Less than one hour from the burgeoning, cosmopolitan boutiques and coffee shops of Lima’s chic San Isidro district, Carmen shares a one-room, patched-up wooden shack with her in-laws and her three small children in the outskirts of Ventanilla, an impoverished area north of Lima.
She is distraught, one side of her face paralyzed from stress as she faces the unimaginable: eviction from her humble dwelling and the possibility of tuberculosis striking again her two year old, and herself too.
As she sat on her bed, holding her youngest child and intently watching her sick boy play with his little sister on the dirt floor, the immense challenges of Carmen’s life seemed all pervasive.
She is probably unaware that she’s facing one of the most challenging, albeit little noticed, development issues in Latin America: the lack of ability to decide on choices to make her life better and the capability to implement her choices, or as it is known in development parlance, “agency”.
Even though experts from health group IFHAD have been supporting Carmen regularly, getting tested for TB, enrolling in a treatment program, improving her family’s nutrition and living conditions, and finding a new home to live, seem like insurmountable hurdles to her.
For thousands of women across Latin America and the Caribbean, particularly those facing multiple deprivations like Carmen, these challenges are even harder to overcome. Many have reached a point where they don’t necessarily believe they can aspire to a better life, have access to information and services needed to improve their situation, or believe sufficiently that their health is an important asset to be preserved. (Recent research suggests that the reason women test themselves less often for TB in Ventanilla, stems from an inherent belief among patients and even health care workers that the health of females is less valuable than that of males).
No wonder “agency” –defined as the ability to make choices to achieve desired outcomes- is one of the three basic domains of gender equality along with assets and economic opportunities, according to the World Development Report 2012. In Carmen’s case, “agency” would be her ability to map out and implement a plan of action to improve her life and her family’s wellbeing –a role that is currently played by the folks from IFHAD.
“Agency” matters in and of itself as a basic freedom to live a life of one’s choosing, but it also is important for other development outcomes. In a joint research paper Karen Macours and Renos Vakis provide empirical evidence of the positive effect of increased aspirations on investment behavior. In their randomized experiment, women whose aspirations increased through communication with successful and motivated female leaders were more likely to make higher human capital investments.

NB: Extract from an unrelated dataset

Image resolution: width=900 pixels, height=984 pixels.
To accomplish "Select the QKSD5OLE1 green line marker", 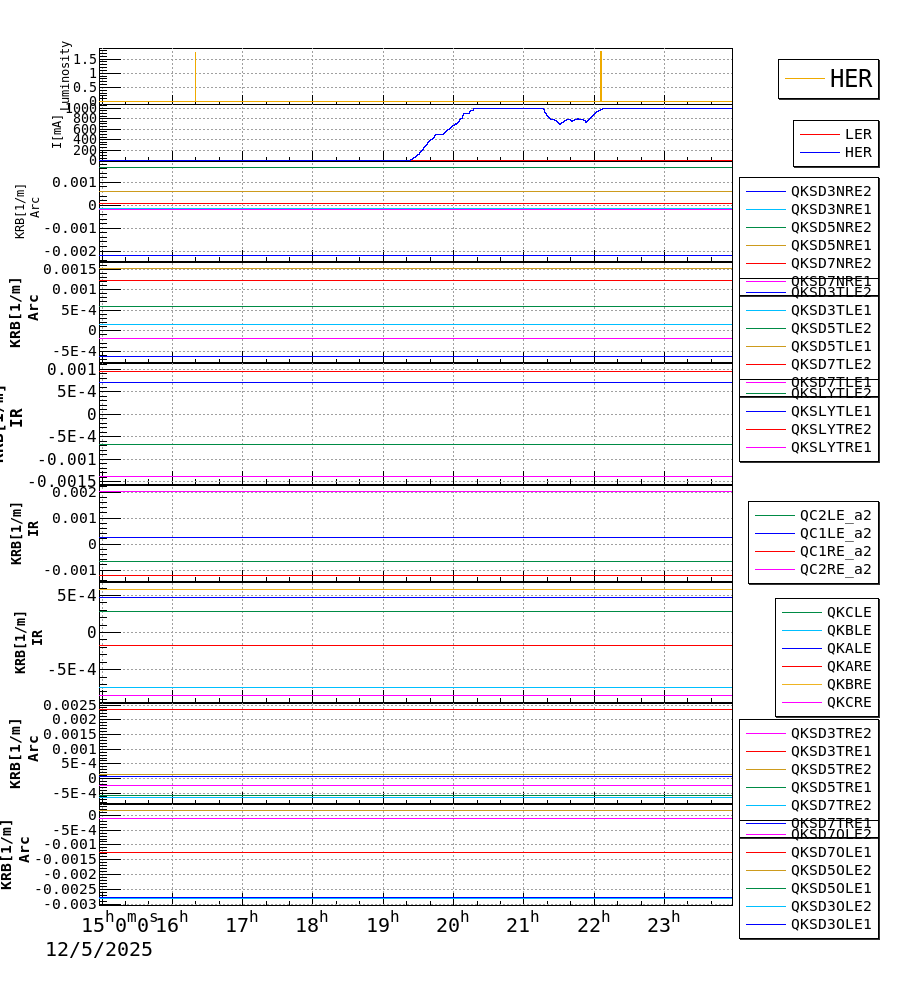I will coord(765,886).
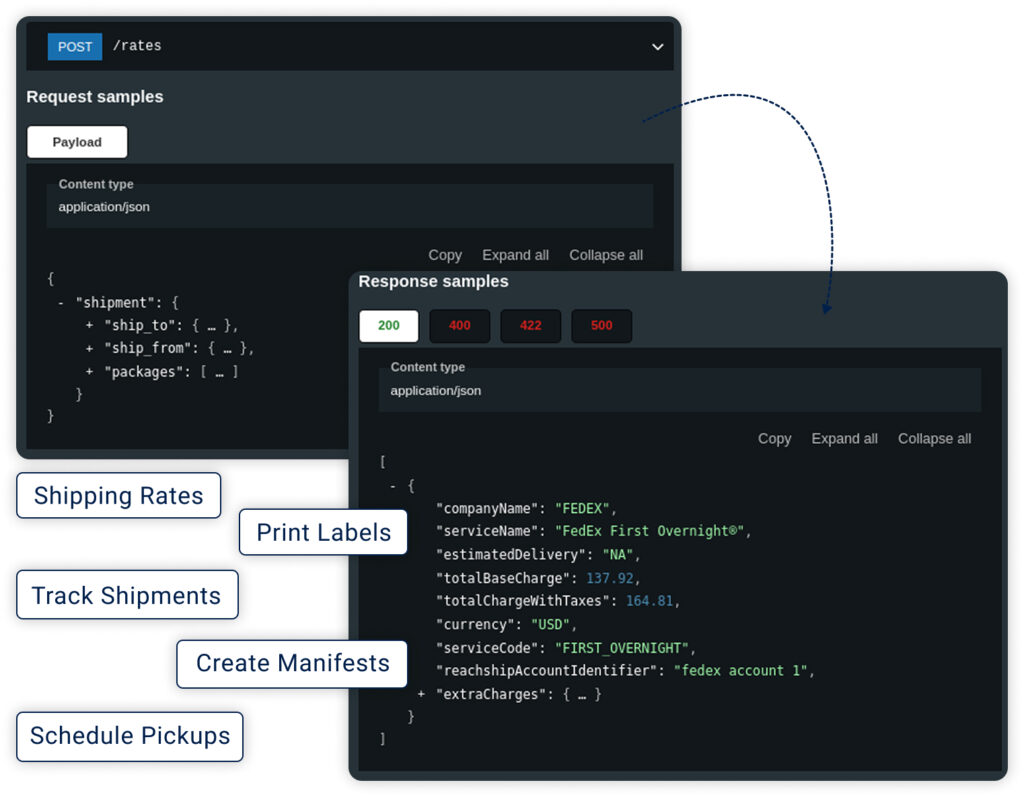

“Agency” is an essential ingredient if women in Latin America are to take advantage of their expanded assets and economic opportunities to make choices consistent with their aspirations and desires. Yet, despite its essential importance, many of us struggle to understand what exactly is “agency” and how to promote it. We need to identify practical ways to develop this notion, especially if some of the more intransient and less obvious obstacles for gender inequality are to be addressed in Latin America. We need to start treating “agency” like any other asset (such as good health or access to credit) that can be nurtured and developed through good policies and programs.
It is not a hard, tangible asset like schooling, but it can be measured through non-cognitive outcomes and manifestations of weak “agency” -such as gender-based violence or teenage pregnancy, and its impacts on other gender-related outcomes, such as gender wage gaps and good health.
We are collaborating with IFHAD to measure the impact of their actions on non-cognitive and income generation outcomes for women such as Carmen. Also, in Peru and Brazil, we are exploring howconditional cash payments to women can affect gender-based violence. In Brazil, we are also assessing how the implementation of labor regulations affect wage gaps and job choices, as well as the impact of legislative measures to tackle gender-based violence.
While “agency” may not be a sufficient condition for sustained poverty reduction and gender equality, it is most likely a necessary one.
As we were leaving Carmen’s home, her daughter plopped herself on the bed to watch TV, switching the wires and handling the remote control with impressive expertise characteristic of many four year olds anywhere. I wondered about the tremendous power and lure of TV and whether it was, for all effects and purposes, substituting “agency” by providing role models for a young girl facing very contrasting challenges.
More importantly, I wondered whether we are doing enough to help her have the full range of assets she would need to get a better future.